Hello, I have received the following message a couple of times over the past two months.

Quote
This is a courtesy email to let you know that your domain ... has exceeded the limit of sending 400 emails per hour.
...
If your account continues to generate more than 400 outbound emails per hour on a frequent basis, we will need to temporarily disable your email access.  If your email is disabled, you would be required to correct the issue and contact our support department in order to have it re-enabled.

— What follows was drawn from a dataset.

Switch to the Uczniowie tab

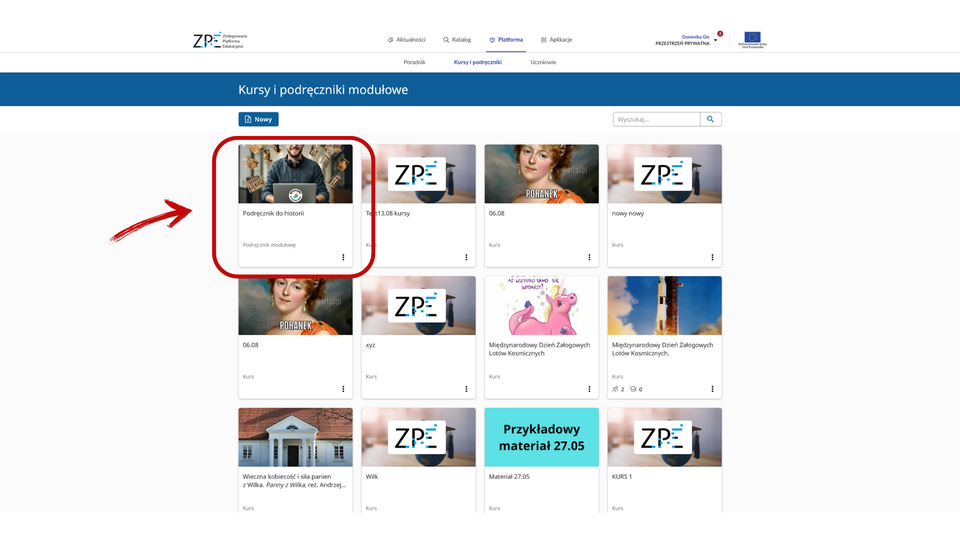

While I understand the e-mail and the reason behind it, I am wondering what is a "frequent basis?". The only e-mail that the site sends is from the e-mail list included with the account. There are about 25 people subscribed. There have been a couple of times recently when there has been a hot topic posted and several people were at their computers at the time, so a lot of e-mail traffic was generated. Other than that I doubt we even show up on the "usage radar" (the list can go days without a single message). My site has < 2 GB of file space and only < 2 GB bandwidth use. A dedicated server is out of the question for our needs.

The mailman application that is included in the account does not have an option to throttle e-mails.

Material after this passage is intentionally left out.